La chiesa dell’Ospedale di Urbino si trasferisce dal quarto piano al piano terra. Uno spazio centrale, posto accanto all’ingresso, che favorirà la fruizione anche del che frequenta occasionalmente l’ospedale.
La progettualità del luogo nasce da una riflessione sull’esperienza della sofferenza che segna inevitabilmente la vita sia per chi è malato sia per chi attraversa l’ospedale, parente o conoscente: l’età medievale come tempo in cui era facilitata la familiarità col Mistero; l’architettura romanica è un percorso di luce verso l’altare, luogo del sacrificio e luogo della comunione, cuore dell’esperienza quotidiana di partecipazione alla vita.

Questi due temi, croce e luce, organizzano lo spazio: la croce domina la parete di fondo, dietro l’altare, segnando lo spazio, abbracciando le pareti, il soffitto, il pavimento. È una croce di luce. Sulla parete destra verso l’ingresso sono montate sulla linea della croce le altre tredici stazioni, realizzate da Sante Arduini, artista urbinate, quattordici stazioni incise e dipinte su tavola.

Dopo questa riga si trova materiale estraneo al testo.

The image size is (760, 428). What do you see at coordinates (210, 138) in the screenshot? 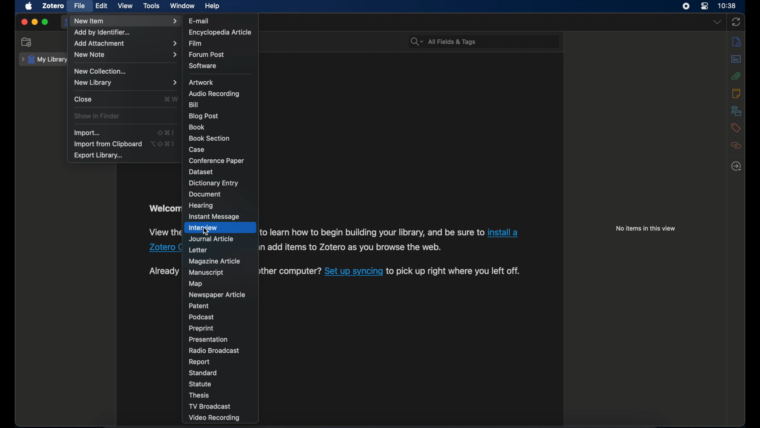
I see `book section` at bounding box center [210, 138].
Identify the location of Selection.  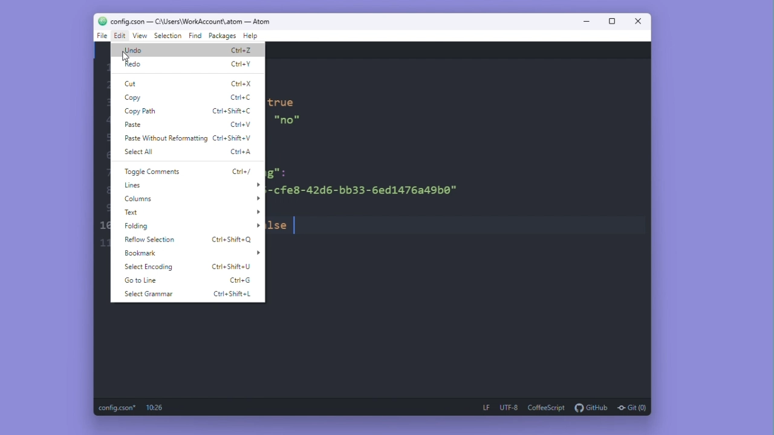
(169, 37).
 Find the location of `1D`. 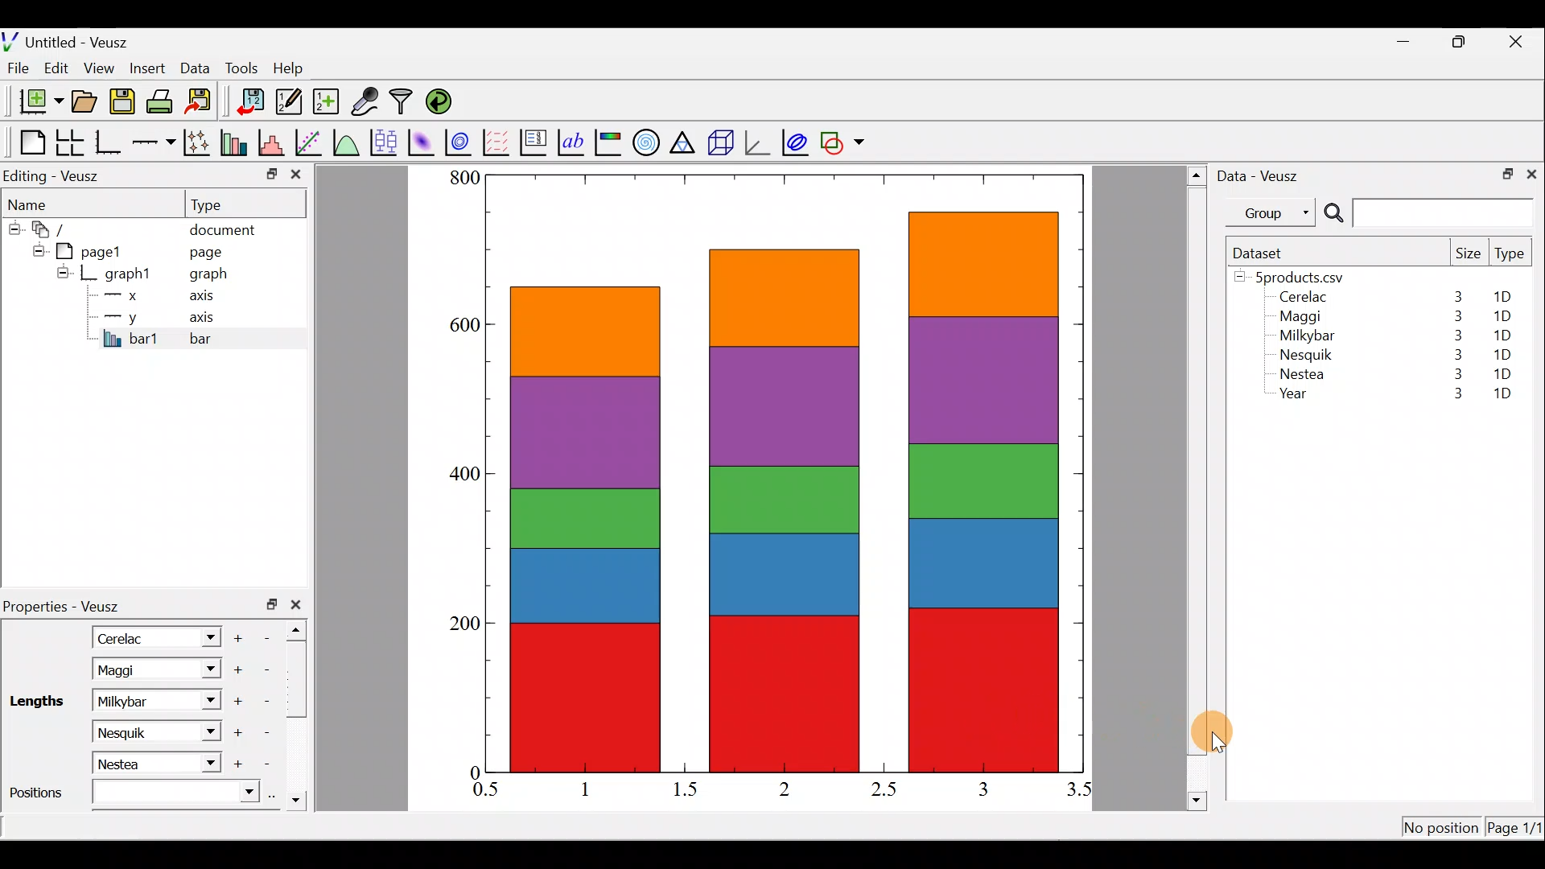

1D is located at coordinates (1498, 335).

La quattordicesima coincide con il tabernacolo, la Cena di Emmaus. All’ingresso, un bassorilievo rinascimentale della Madonna della Misericordia con il Bambino. Attraverso la parete sinistra entra luce naturale; ad essa è affidato il compito di favorire il cammino verso il cuore dello spazio senza intrattenerci. Segnata anch’essa dalla linea orizzontale della croce, la luce entra frazionata, filtrata secondo un rapporto che richiama le proporzioni delle navate secondarie e navata centrale, ma al tempo stesso traslata su piani diversi, come entrasse tra le colonne della navata, svelandole nella forma fino a distendersi nella navata centrale. Concepita così come un guscio avvolgente, abbandona ogni spirito decorativo per privilegiare la vista del segno, che, come solco nella terra, dà forma allo spazio oggettivandolo come luogo per vivere la fede come vocazione. Sedie singole, di stili ed epoche differenti, accolgono l’umanità diversa di un popolo raccolto e unito di fronte all’Eucaristia, come un gregge dietro un pastore.